The problem
Every record below is to be repeated exactly, with the pictures left out.
Content starts
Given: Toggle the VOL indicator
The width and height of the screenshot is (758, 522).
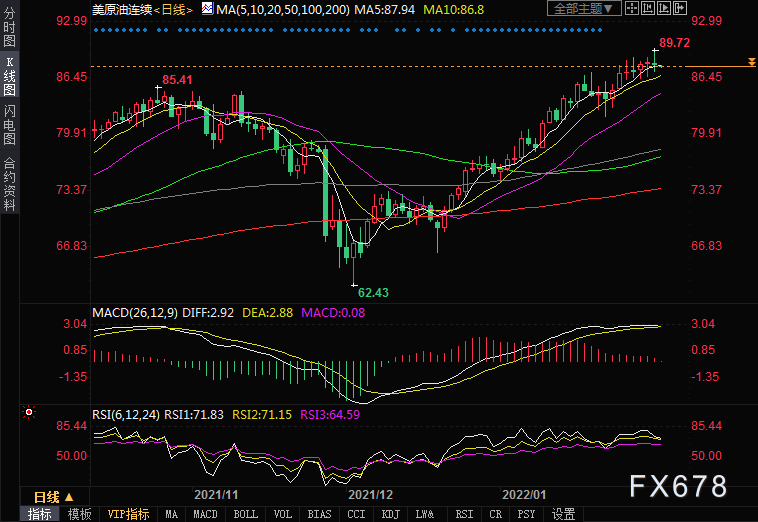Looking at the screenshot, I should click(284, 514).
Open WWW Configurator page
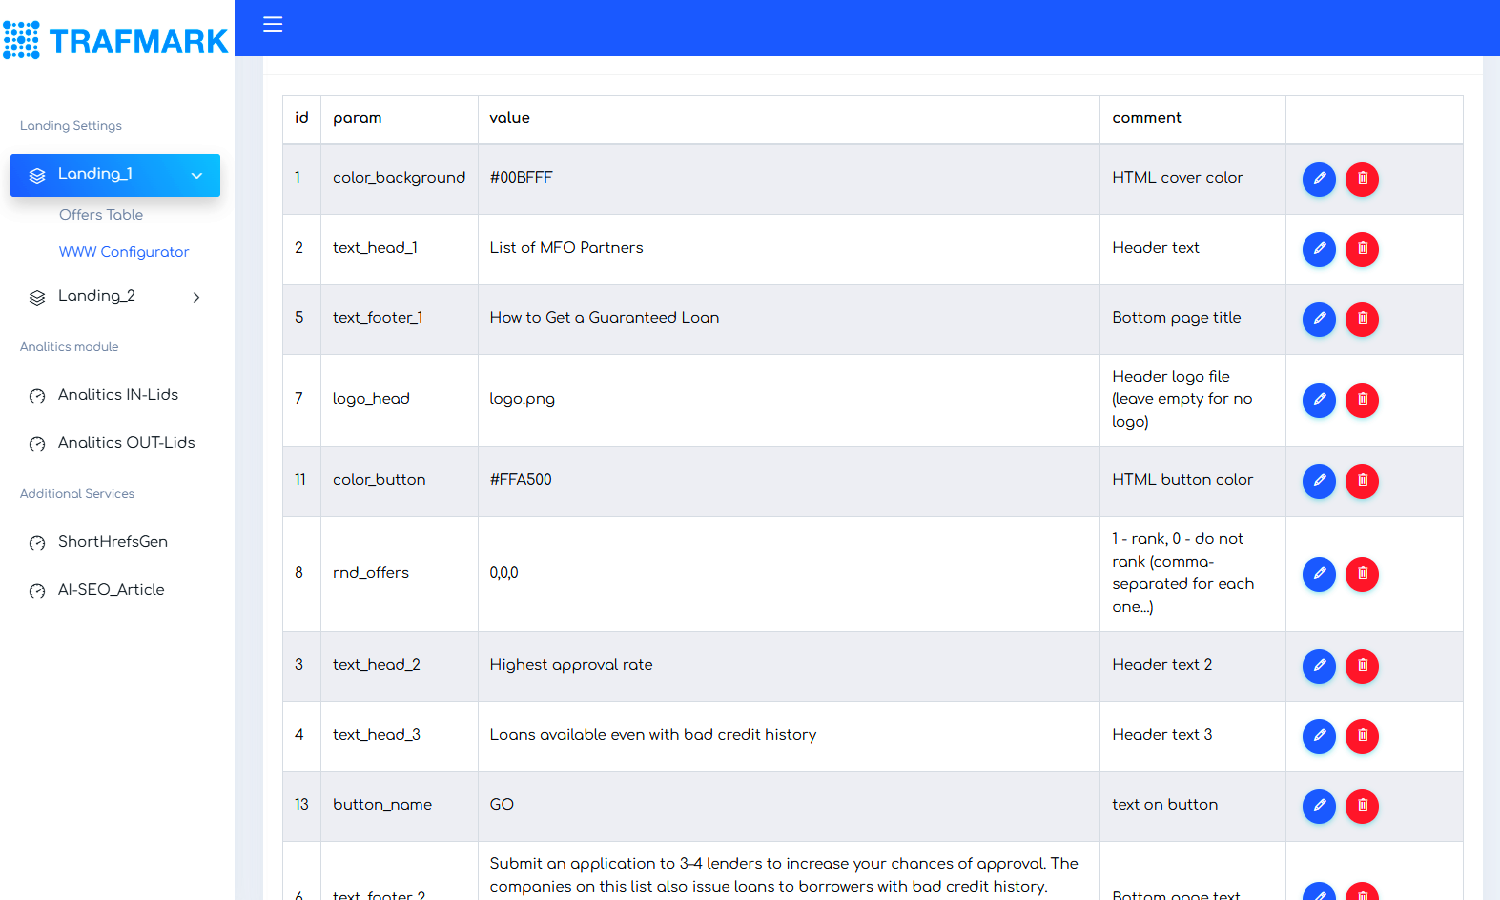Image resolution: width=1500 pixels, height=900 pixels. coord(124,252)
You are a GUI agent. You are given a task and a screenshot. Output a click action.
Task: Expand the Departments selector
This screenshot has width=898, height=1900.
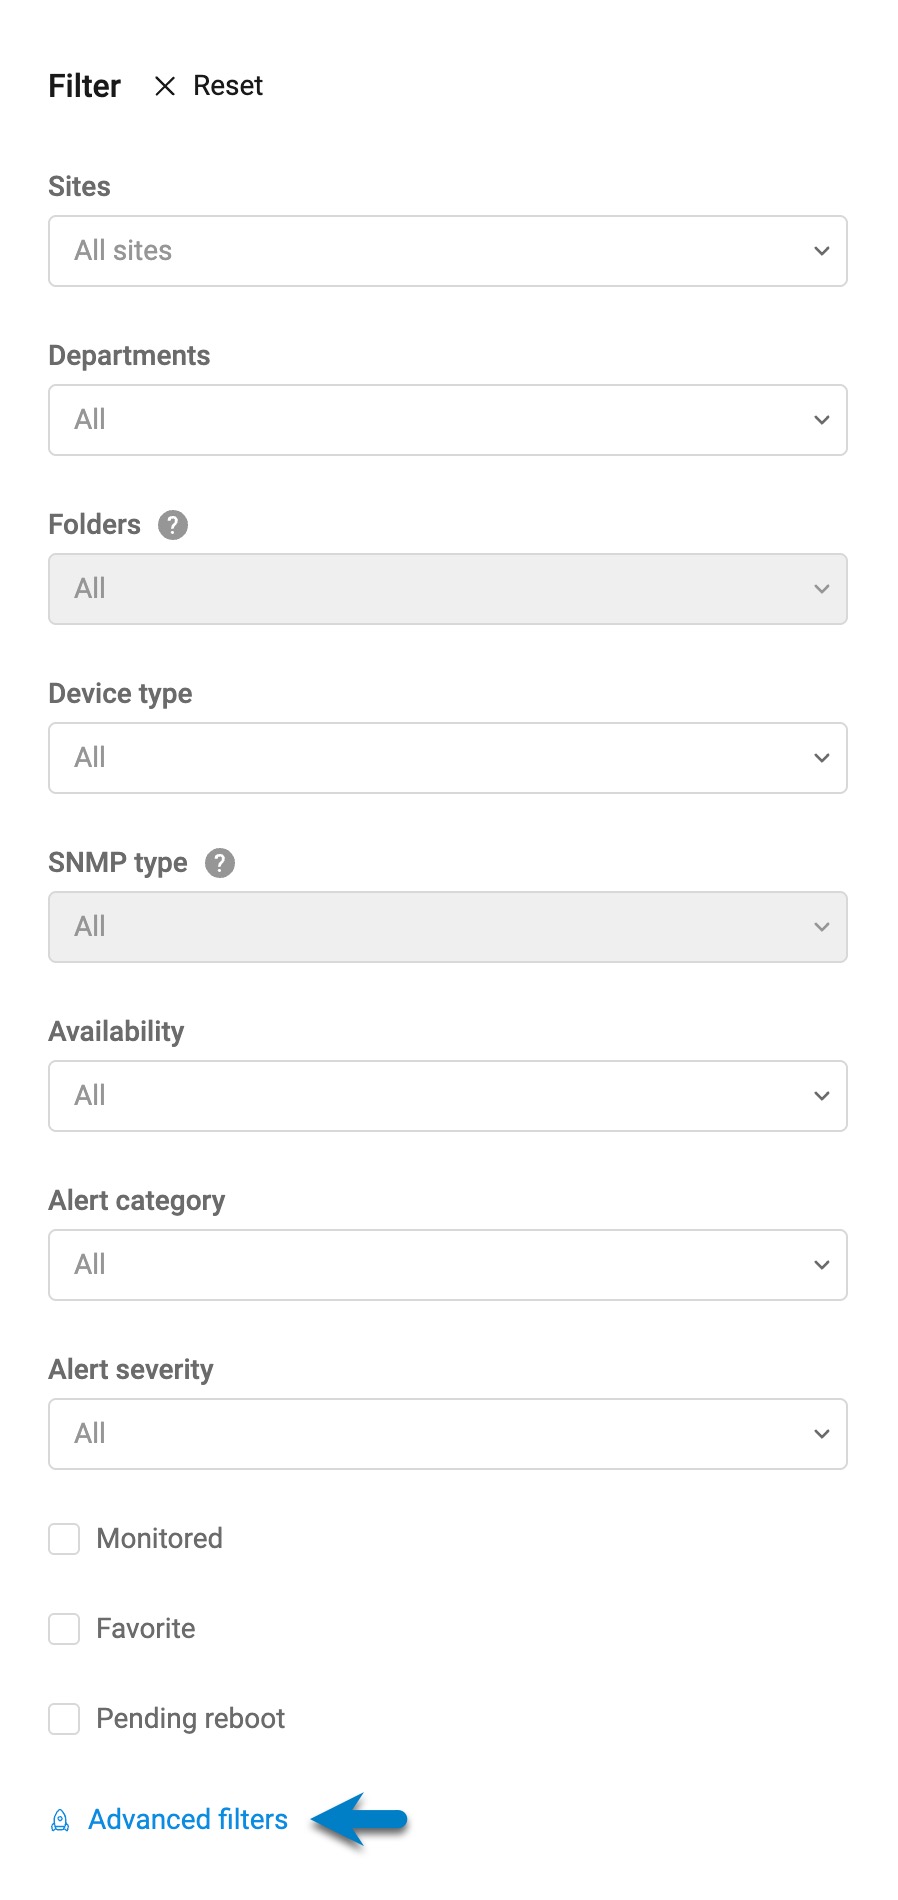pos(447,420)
Content ends
Response to this exercise
Given: Toggle the VOL indicator
The width and height of the screenshot is (758, 522).
Looking at the screenshot, I should click(284, 514).
Open WWW Configurator page
Image resolution: width=1500 pixels, height=900 pixels. coord(124,252)
You are a GUI agent. You are given a task and a screenshot. Output a click action.
Task: Expand the Departments selector
This screenshot has width=898, height=1900.
pos(447,420)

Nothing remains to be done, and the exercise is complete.